The Baseball Or Soccer Field
You're A Germaphobe If You're contemplating signing your son up for chess club instead because watching him high-five the dirty paws of the opposing team is more than you can bear.
The Dirt When your child touches other kids after the game and then slurps on an orange wedge, he deposits not only his own germs but those of his teammates and opponents directly into his mouth. "Hand-to-hand contact is the number-one way viruses are spread," says Dr. Rotbart, author of Germ Proof Your Kids. If your child shakes hands with someone who has a virus and puts his infected fingertips into his eyes, nose, or mouth -- boom! -- he's got a one-way ticket to Funkytown.

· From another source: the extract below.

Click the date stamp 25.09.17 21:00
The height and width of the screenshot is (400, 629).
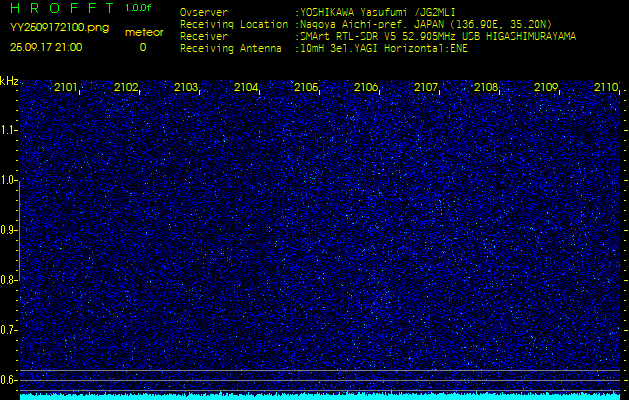click(x=46, y=47)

Stay-Healthy Strategy "When you can't get to soap and water, alcohol-based hand sanitizer is an effective alternative," says Dr. Rotbart. Stand at the end of the congratulations line and give your kid a nickel-size squirt of alcohol-based hand sanitizer, and hey, why not share with the whole team? You might feel a bit neurotic, but there really aren't any better (or more subtle) options. Remind your child to distribute the gel onto his palms and work it between his fingers. When your athlete gets older, stash a bottle in his sports bag. (In the meantime, push for congratulatory fist bumping. After all, we rarely touch our eyes, nose, or mouth with the back of our hands.)